Q&A: Exploring what’s hot: SQL Server virtualization, PowerPivot, PDW

Want the inside scoop on SQL Server virtualization, PowerPivot, parallel data warehouse and the upcoming Denali? Microsoft database expert Mark Kromer discuss these year-driving trends and more.

SQL Server’s path in 2011 is being paved as surely as the days are getting longer. And we are familiar with the stones. There are the cost-cutting trends of SQL Server virtualization and the cloud, and there is Microsoft’s high-performance parallel data warehouse (PDW), released at the Professional Association for SQL Server (PASS) conference in Seattle in November. And then there are innovations in the upcoming SQL Server ’11, known by its code-name Denali, and also announced with great fanfare at PASS 2010. And no doubt we’ll hear much more about hot new R2 items like PowerPivot. SearchSQLServer.com explores these trends and more with Microsoft data platform technology specialist Mark Kromer in this month’s “SQL in Five.”

SQL Server virtualization is seen as becoming the norm in many corporations, but it used to have a reputation as having bad performance. In what ways has Microsoft improved how SQL Server is virtualized? Where does it go from here?

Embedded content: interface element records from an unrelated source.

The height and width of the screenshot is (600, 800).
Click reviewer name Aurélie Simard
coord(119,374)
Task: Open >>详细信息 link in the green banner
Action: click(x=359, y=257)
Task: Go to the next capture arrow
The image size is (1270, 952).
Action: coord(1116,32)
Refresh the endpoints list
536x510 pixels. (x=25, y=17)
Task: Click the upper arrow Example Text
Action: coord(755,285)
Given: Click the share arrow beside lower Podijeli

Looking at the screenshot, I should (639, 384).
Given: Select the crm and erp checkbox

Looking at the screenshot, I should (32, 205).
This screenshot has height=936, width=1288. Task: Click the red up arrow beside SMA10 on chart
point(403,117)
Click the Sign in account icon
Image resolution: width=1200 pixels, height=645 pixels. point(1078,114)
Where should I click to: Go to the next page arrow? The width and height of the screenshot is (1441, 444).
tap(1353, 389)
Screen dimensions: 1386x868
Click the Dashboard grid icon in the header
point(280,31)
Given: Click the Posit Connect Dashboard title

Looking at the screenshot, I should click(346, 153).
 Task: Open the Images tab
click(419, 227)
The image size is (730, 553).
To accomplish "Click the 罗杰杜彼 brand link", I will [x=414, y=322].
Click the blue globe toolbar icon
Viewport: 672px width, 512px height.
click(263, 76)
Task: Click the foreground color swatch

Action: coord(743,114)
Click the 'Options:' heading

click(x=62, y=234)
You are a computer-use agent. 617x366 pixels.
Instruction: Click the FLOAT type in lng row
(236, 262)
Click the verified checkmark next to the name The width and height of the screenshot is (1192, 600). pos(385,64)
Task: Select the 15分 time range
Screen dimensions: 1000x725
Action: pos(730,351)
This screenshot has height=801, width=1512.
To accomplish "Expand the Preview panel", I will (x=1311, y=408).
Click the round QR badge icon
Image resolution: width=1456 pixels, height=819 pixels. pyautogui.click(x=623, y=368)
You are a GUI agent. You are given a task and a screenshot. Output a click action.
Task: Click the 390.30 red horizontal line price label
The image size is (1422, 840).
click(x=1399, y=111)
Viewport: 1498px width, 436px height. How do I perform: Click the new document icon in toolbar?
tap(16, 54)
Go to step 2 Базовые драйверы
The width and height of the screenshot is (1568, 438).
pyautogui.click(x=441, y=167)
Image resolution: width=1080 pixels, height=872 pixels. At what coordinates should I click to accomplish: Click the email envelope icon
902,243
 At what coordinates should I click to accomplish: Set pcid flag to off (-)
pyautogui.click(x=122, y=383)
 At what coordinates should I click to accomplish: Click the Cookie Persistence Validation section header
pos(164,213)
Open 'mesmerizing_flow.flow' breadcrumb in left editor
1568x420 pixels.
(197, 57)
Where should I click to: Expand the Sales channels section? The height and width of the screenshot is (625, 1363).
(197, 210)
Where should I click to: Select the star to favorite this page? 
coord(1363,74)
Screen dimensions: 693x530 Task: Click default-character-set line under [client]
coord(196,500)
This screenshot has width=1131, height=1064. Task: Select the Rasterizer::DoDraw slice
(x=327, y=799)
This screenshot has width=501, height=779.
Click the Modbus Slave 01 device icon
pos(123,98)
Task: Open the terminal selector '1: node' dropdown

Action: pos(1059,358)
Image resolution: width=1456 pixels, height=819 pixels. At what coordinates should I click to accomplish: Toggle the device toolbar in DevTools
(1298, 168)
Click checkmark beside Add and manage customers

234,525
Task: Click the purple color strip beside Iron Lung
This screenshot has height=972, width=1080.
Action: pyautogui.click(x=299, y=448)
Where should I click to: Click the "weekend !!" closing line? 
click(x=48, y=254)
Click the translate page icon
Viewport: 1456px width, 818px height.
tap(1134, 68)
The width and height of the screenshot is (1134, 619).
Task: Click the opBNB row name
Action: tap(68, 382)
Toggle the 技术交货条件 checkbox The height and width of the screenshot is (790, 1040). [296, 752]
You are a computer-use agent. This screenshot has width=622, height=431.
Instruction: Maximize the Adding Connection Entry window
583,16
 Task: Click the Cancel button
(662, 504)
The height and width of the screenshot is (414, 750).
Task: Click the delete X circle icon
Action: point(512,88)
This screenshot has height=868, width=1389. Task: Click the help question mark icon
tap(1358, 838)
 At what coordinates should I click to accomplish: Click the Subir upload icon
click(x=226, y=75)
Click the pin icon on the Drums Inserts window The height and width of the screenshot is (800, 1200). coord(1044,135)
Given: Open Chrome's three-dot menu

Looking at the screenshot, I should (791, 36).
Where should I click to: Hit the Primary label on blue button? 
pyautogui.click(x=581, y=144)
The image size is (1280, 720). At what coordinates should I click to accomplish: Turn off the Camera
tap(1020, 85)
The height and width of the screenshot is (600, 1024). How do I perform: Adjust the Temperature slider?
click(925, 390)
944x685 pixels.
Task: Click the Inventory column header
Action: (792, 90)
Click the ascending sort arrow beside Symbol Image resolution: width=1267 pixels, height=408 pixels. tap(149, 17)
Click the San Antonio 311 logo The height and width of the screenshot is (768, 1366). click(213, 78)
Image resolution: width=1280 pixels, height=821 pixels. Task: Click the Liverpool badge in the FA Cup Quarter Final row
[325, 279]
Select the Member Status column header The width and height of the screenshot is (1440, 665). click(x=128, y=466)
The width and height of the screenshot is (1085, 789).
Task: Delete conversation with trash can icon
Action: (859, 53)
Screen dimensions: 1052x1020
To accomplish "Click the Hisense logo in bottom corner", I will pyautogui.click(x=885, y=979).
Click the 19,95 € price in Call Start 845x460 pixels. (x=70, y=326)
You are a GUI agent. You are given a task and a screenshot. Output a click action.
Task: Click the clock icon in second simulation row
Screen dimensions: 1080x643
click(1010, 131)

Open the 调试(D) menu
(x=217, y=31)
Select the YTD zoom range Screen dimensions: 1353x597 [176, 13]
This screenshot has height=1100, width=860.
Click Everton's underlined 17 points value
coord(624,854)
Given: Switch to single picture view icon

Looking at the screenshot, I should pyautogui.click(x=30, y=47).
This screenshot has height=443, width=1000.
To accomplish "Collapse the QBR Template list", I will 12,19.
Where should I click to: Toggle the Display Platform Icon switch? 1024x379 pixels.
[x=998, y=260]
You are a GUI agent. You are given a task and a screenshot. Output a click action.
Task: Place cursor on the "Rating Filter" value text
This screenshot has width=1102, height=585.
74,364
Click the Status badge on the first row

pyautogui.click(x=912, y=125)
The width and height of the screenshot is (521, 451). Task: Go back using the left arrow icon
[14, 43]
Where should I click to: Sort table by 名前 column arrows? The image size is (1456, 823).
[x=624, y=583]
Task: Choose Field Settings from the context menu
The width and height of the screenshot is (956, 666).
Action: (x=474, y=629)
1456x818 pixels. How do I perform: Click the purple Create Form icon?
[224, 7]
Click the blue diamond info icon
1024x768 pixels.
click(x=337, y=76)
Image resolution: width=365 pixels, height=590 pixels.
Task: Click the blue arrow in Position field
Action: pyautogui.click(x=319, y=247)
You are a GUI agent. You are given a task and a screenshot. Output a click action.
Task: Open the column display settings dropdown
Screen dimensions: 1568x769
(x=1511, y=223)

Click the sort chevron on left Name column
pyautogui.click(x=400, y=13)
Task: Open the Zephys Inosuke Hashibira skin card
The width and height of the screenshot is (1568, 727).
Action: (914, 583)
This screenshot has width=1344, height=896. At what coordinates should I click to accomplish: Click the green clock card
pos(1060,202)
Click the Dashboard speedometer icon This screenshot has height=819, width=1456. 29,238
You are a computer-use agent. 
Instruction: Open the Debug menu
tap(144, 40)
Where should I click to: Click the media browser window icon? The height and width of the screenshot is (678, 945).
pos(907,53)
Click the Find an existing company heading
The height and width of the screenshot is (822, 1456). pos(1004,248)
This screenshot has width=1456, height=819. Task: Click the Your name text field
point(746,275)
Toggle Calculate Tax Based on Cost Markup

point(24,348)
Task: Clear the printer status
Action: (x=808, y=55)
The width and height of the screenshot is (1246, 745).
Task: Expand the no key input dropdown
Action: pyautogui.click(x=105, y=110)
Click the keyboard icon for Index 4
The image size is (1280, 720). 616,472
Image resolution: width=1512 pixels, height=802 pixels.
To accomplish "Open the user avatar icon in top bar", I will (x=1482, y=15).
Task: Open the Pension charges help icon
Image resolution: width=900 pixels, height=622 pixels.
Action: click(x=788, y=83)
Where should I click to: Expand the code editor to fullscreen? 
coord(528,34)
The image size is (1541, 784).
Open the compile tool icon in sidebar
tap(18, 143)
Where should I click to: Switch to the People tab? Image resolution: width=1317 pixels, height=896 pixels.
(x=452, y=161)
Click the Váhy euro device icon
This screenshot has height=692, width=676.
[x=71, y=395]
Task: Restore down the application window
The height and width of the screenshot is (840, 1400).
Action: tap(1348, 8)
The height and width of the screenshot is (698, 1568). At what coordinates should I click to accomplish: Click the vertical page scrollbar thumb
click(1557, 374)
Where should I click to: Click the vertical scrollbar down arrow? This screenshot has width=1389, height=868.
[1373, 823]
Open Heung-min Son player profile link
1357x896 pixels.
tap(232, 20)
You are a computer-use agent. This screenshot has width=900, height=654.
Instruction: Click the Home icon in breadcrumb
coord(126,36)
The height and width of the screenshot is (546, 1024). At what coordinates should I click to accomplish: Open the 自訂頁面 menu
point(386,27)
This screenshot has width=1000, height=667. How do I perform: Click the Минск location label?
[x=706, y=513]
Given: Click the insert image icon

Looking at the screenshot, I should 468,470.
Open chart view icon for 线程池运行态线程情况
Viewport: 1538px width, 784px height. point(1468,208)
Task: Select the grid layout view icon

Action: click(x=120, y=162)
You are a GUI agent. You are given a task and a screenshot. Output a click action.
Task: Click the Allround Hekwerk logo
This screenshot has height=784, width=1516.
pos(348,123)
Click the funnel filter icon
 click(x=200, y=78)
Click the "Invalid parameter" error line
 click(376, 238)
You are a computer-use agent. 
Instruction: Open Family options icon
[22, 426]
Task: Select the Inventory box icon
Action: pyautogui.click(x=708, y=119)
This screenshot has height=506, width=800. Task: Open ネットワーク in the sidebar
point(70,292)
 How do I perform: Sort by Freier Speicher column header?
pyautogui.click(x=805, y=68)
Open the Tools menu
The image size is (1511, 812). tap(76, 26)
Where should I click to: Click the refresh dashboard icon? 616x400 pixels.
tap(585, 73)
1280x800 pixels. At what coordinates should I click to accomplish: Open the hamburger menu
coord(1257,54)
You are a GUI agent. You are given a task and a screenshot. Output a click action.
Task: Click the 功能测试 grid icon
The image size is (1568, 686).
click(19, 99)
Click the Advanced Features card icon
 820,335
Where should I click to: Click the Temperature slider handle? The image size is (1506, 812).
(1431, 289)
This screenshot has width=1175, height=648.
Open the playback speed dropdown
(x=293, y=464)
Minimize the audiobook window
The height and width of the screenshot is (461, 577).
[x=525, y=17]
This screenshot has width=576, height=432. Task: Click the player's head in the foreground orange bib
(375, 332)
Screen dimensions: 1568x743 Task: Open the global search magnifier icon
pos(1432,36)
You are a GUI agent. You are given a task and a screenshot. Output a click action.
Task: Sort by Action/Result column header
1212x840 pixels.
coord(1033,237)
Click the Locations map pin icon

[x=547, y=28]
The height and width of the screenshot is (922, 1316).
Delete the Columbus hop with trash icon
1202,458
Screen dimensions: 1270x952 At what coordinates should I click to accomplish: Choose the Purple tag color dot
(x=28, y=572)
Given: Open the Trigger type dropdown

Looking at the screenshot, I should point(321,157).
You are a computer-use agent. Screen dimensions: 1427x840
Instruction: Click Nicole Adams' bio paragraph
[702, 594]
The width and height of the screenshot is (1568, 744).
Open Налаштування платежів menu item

Mark Kromer: Virtualizing SQL Server 2000 and even SQL Server 2005 had difficulties keeping up with traditional direct SQL Server installations on the host OS [operating system]. Mostly, this was due to the virtualization hypervisors of the time, from Microsoft's Virtual PC and Virtual Server to earlier versions of VMware's ESX. And some of it was that SQL Server prior to SQL Server 2008 was not architected with virtualization in mind. But that has changed considerably in the past three years with SQL Server 2008, Microsoft Hyper-V and newer versions of VMware's ESX. There are other hypervisors and virtualization technologies out there today, but my anecdotal evidence in talking to customers over the past six to eight months is that 99% of virtualization of SQL Server is one of those two platforms. With new hypervisor technologies together with processor technologies like SLAT [Second Level Address Translation] and TCP Offloading, we see virtualization in all sizes of data centers and organizations taking off in a big way. These advances in hypervisors make SQL Server an even more popular target for businesses looking to virtualize their infrastructure. With virtualized SQL Server 2008 R2, Microsoft supports advanced capabilities like guest and host clustering for high availability, and you can even leverage the Microsoft Hyper-V Live Migration function that allows you to move a running instance of SQL Server from one VM [virtual machine] server to another with no downtime. With high-availability capabilities that come with SQL Server and virtualization combined with the increase in hypervisor performance, particularly with pass-through disk configurations, virtualizing SQL Server is becoming commonplace. What you should look for in SQL Server’s future is more and more investment in virtualization to improve instance and database density and to implement SQL Server “private cloud” infrastructures.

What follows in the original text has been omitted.